I recently got to know about projected gradient descent and have a question. My understanding is that when you have constrained optimization problem, you use the duality to solve an easier dual problem, which also gives an answer to the original problem. Is the projected gradient descent just another method for solving constrained optimization problems? If so, when do people use the projected gradient descent instead of duality and vice versa?
2 Answers
Essentially yes, projected gradient descent is another method for solving constrained optimization problems. It's only useful when the projection operation is easy or has a closed form, for example, box constraints or linear constraint sets.
Besides directly solving constrained problems with simple constraint sets, it can be used on the dual with good results on some problems. For instance, there are many problems where the primal is unconstrained but involves non-smooth terms. By taking the dual the non-smooth terms can be (often) converted to simple constraints, leaving the rest of the problem differentiable.

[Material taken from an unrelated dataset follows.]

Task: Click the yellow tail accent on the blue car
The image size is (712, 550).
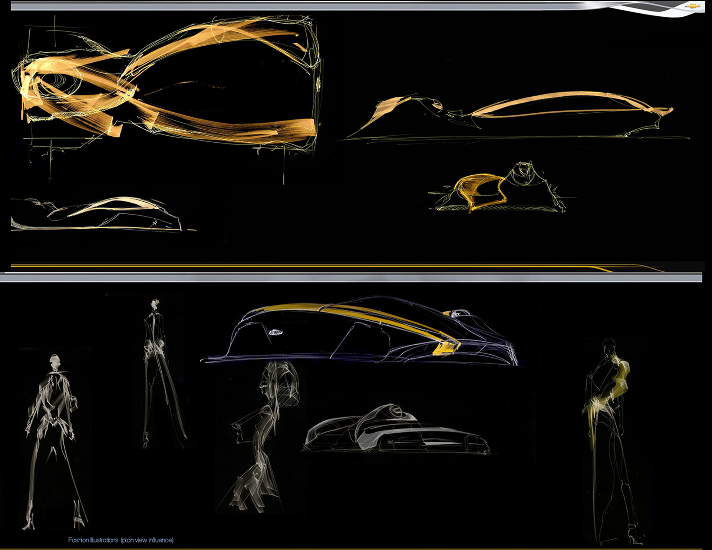Action: [x=446, y=348]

Projected gradient descent can then be used. Examples of this include L1 norm regularized problems; I particularly like this application of the technique.

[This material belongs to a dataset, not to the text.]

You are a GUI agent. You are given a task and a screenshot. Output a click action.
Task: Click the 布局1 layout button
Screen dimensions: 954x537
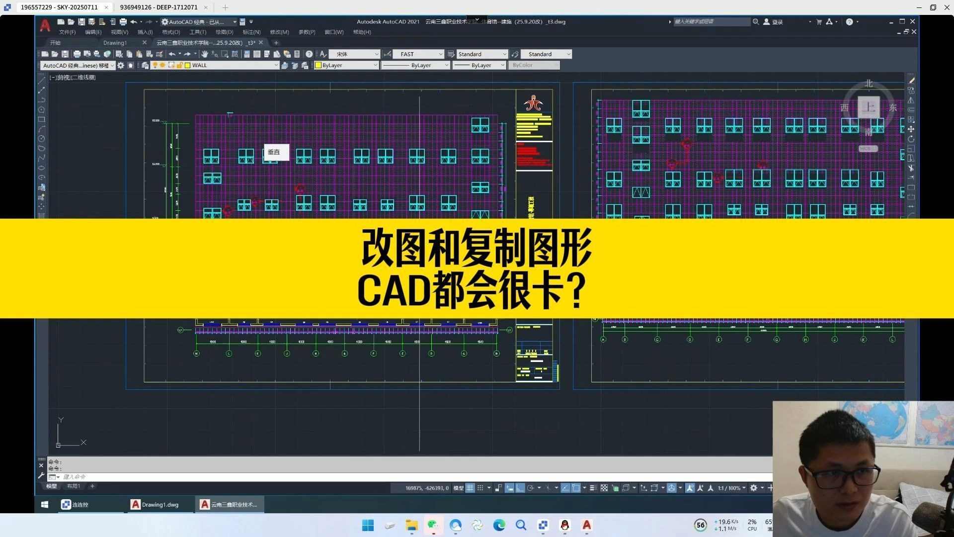74,486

AaronDefazio had a very good answer:
It's only useful when the projection operation is easy or has a closed form, for example, box constraints or linear constraint sets.
I am just adding some details and an example of this statement.
Note that, in Projected Gradient Decent, the projection step is another optimization problem. In this problem, we want to find a point in $C$ (constraint set), this point is closest to a given point $x^*$. Which is $$ \underset{x \in C}{\text{arg min}} \|x-x^*\| $$
In certain cases, this optimization problem is easy to solve and have closed from. AaronDefazio mentioned box constraint and linear constraint set. I will use an even simpler example, sphere constraint to demonstrate (Sphere constraint is L2, and box constraint is L1).
$$ \underset{x \in C}{\text{arg min}} \|x-x^*\|=\left\{ \begin{array}{ll} x^* & \|x^*\| \leq r \\ r \frac {x^*} {\|x\|} & \text{otherwise} \\ \end{array} \right. $$
The equation tells, if the point is inside of the constraint domain, then the projection is the point itself.
And I will demonstrate the $r \frac {x^*} {\|x\|}$ case graphically, check the points (labeled with numbers) in blue track and red track, the relationship is easy: connect the blue dots with the center of the circle (gray dashed line), the intersection with the circle is the projection.
The whole point of this example is trying to show finding the projection is easy and intuitive in this case, and it has a closed form solution. On the other hand, if we have a very complicated $C$, solving $\underset{x \in C}{\text{arg min}} \|x-x^*\|$ will be not this trivial. In such case, we may not use projected gradient descent.